Morais Leitão, King & Wood Mallesons, DLA e Uría com aumento de capital da EDP e EDP Renováveis de 1500 milhões

A Morais Leitão, King & Wood Mallesons e Uría estiveram na operação de aumento de capital da EDP e EDP Renováveis de 1500 milhões.

A Morais Leitão, através de equipa de corporate, M&A e mercados de capitais e de direito fiscal, assessorou a EDP e a EDP Renováveis (as maiores utilities portuguesas, ambas cotadas no Euronext Lisbon) num aumento de capital da EDP Renováveis de cerca de 1500 milhões de euros por oferta privada, mediante a emissão de 88.250.000 novas ações da sociedade.

A King & Wood Mallesons (Madrid) prestou assessoria jurídica à EDP e EDPR em aspetos de direito espanhol.
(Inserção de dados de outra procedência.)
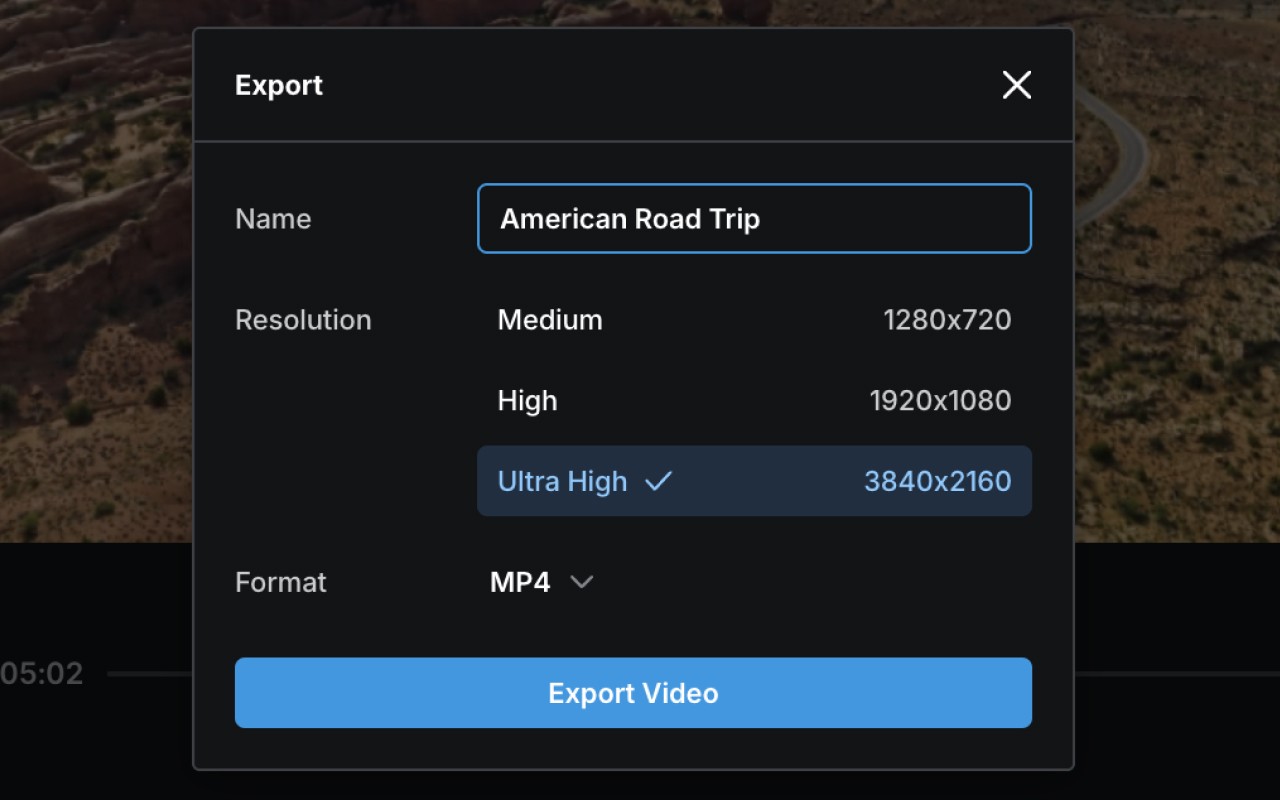Click the Format row label
Screen dimensions: 1280x800
pos(280,581)
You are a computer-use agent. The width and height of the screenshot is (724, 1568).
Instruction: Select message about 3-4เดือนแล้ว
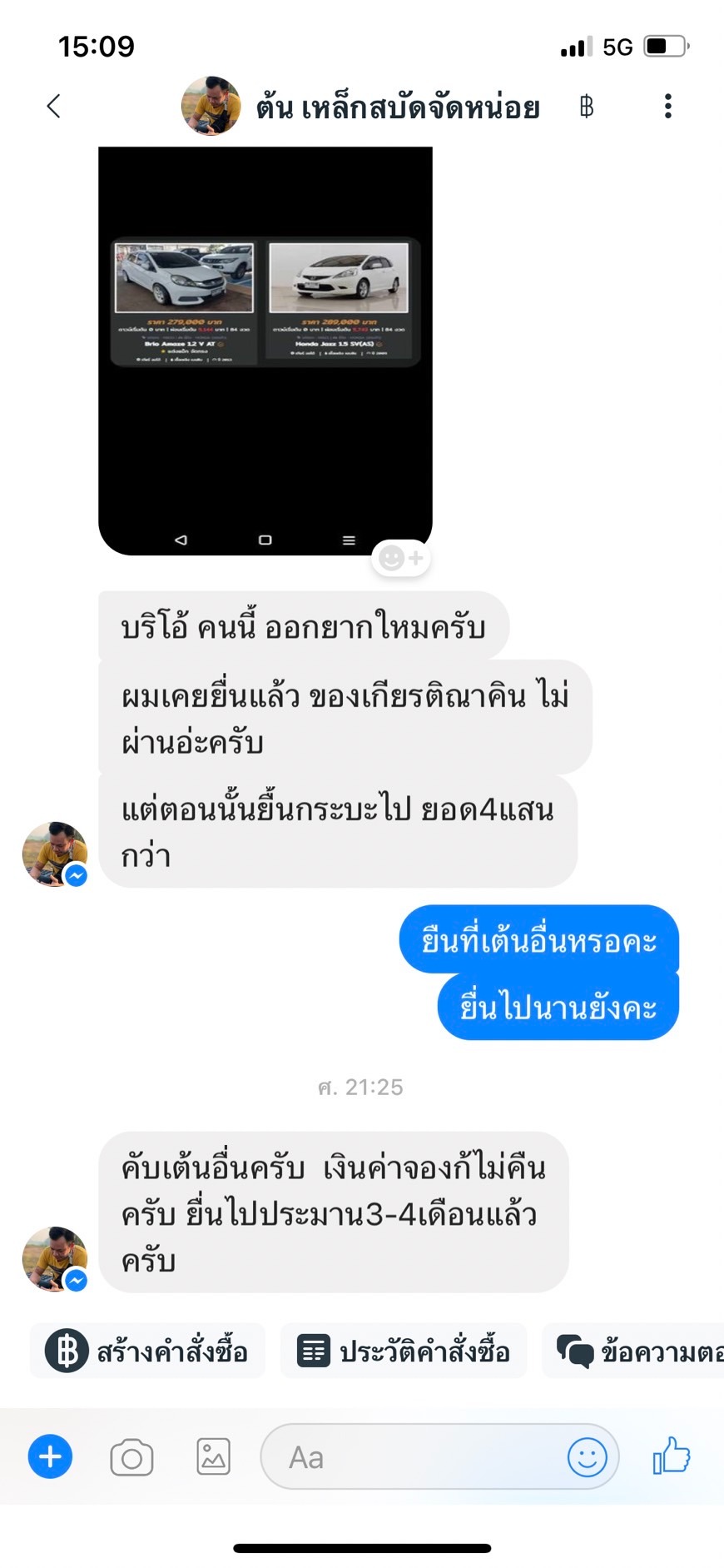click(334, 1212)
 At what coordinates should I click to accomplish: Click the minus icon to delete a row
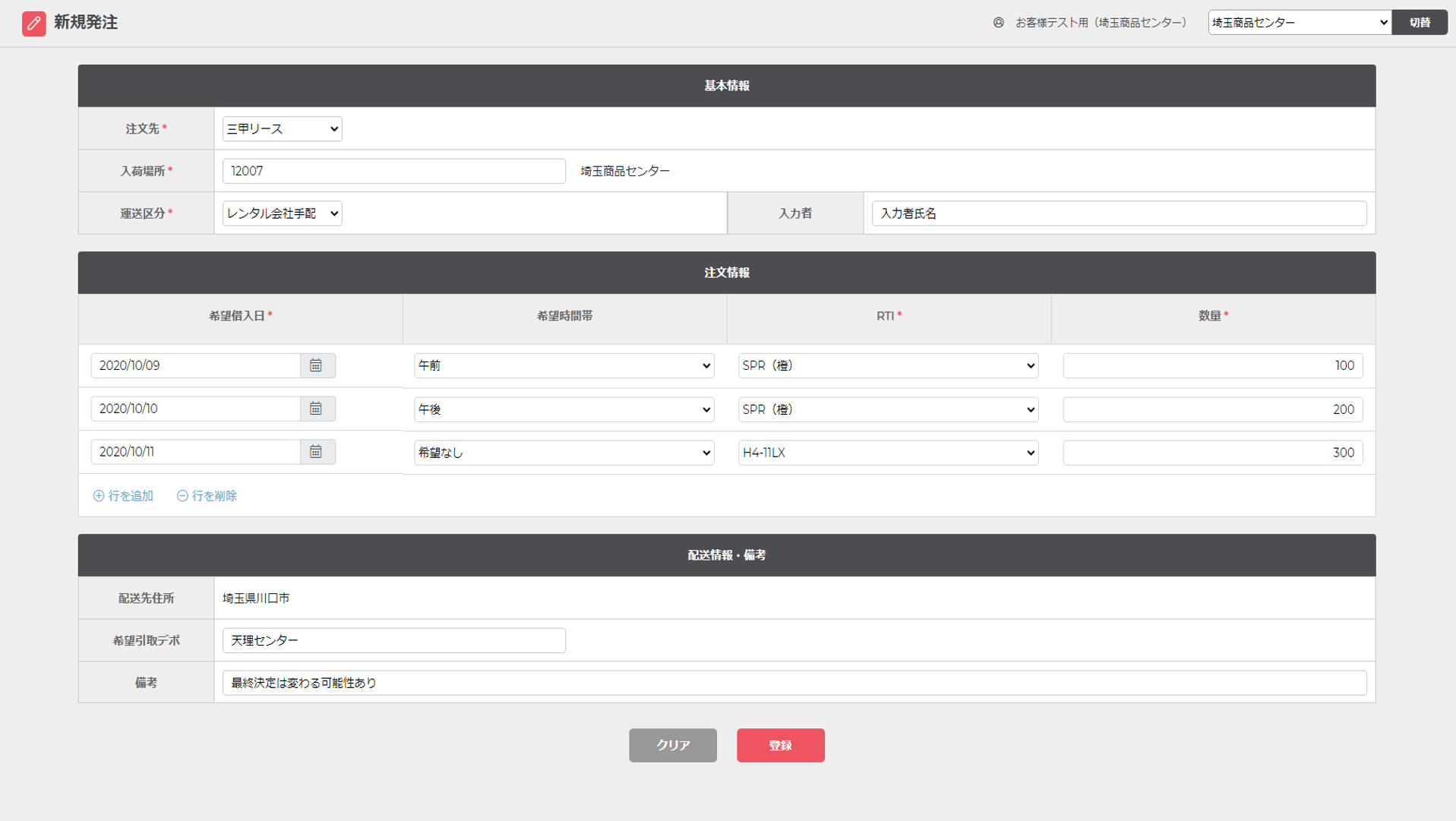click(182, 496)
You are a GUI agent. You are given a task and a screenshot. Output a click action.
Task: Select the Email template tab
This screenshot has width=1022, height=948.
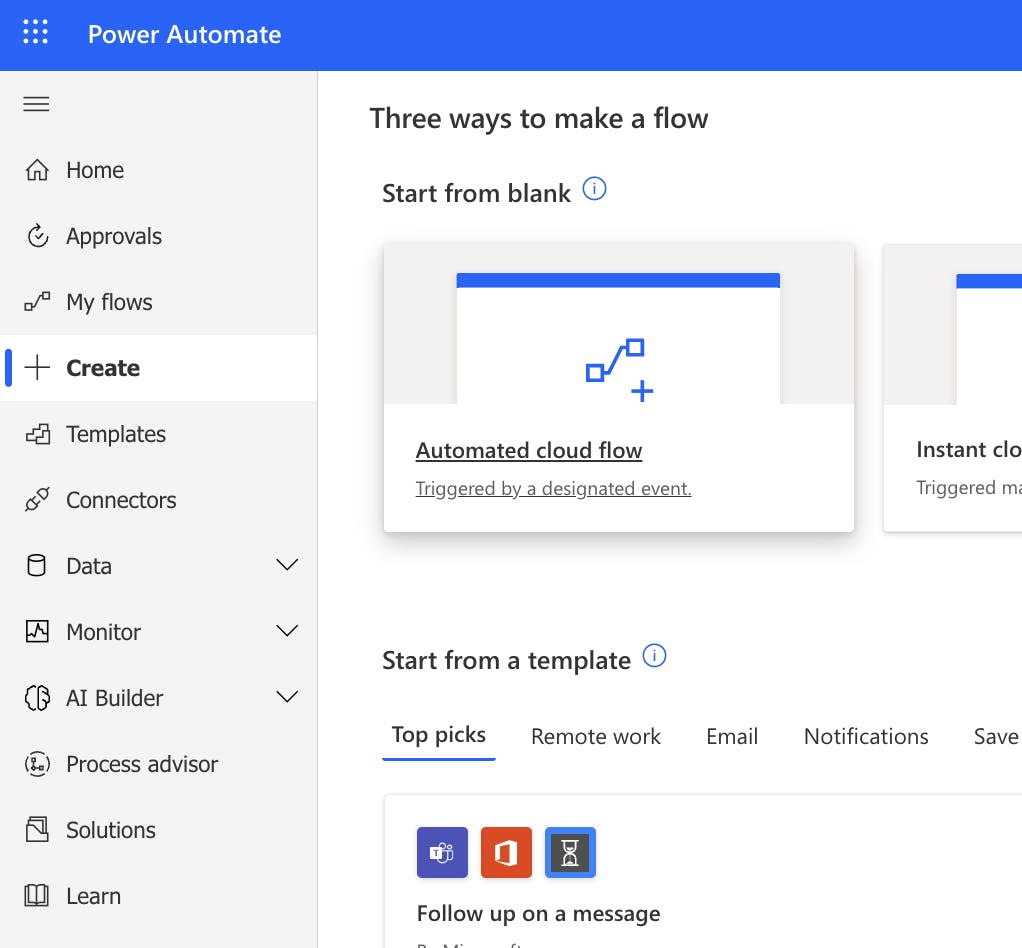tap(732, 737)

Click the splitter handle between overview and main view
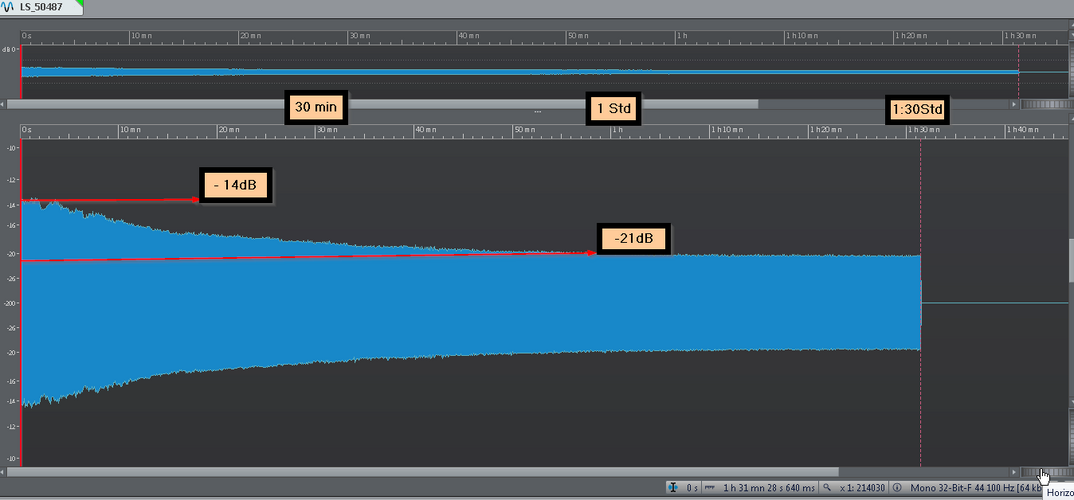pos(538,112)

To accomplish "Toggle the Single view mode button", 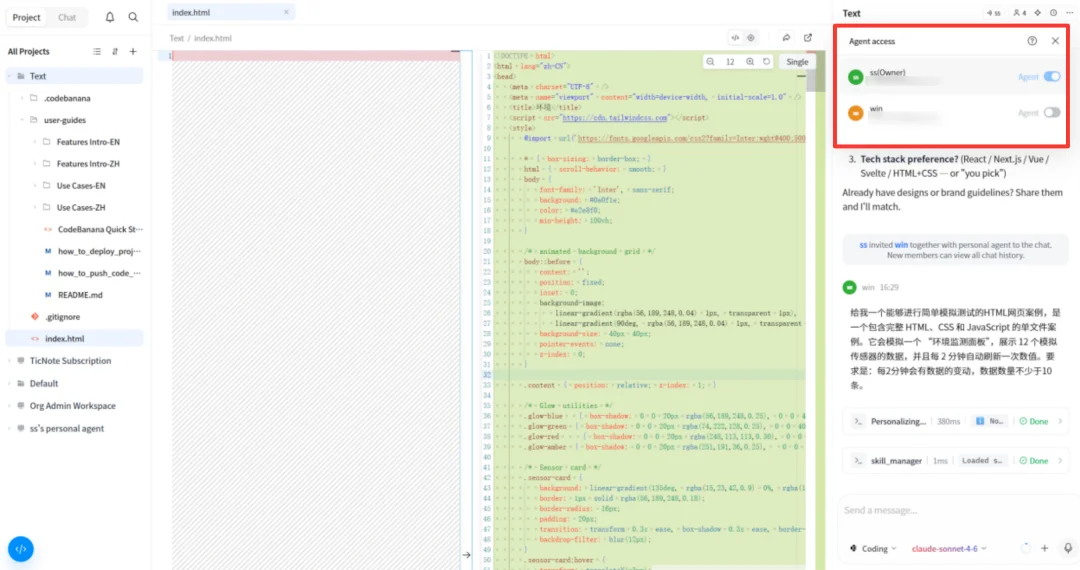I will (x=797, y=62).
Por sua vez, a DLA Piper assessorou o conselho de administração da EDPR na operação.

Os coordenadores responsáveis pela oferta contaram por sua vez com a assessoria jurídica da Uría Menéndez (escritórios de Madrid e de Lisboa).

A equipa da Morais Leitão foi liderada pelo sócio Ricardo Andrade Amaro e incluiu ainda os sócios Nuno Galvão Teles, Francisco de Sousa da Câmara e Bruno Santiago, a advogada sénior Diana Ribeiro Duarte e o associado Pedro Capitão Barbosa.

A operação, uma das maiores transações de mercados de capitais em Portugal dos últimos anos e a maior do ano até agora, foi realizada no contexto da divulgação do novo plano de negócios da EDP e da EDP Renováveis, nos termos do qual foram anunciados investimentos de cerca de 19 mil milhões de euros para instalar aproximadamente 20 GW de centros eletroprodutores renováveis até 2025.

O preço global de subscrição do aumento de capital foi fixado de antemão, através de uma colocação acelerada de 88.250.000 ações da EDP Renováveis (accelerated bookbuilding) pela Morgan Stanley e pelo Citigroup a investidores institucionais, facilitada pelo empréstimo de tais ações pela EDP aos bancos. A Morgan Stanley e o Citigroup utilizaram posteriormente os fundos obtidos no processo de accelerated bookbuilding para subscrever o aumento de capital anunciado pela EDP Renováveis e consequentemente devolver à EDP as ações emprestadas.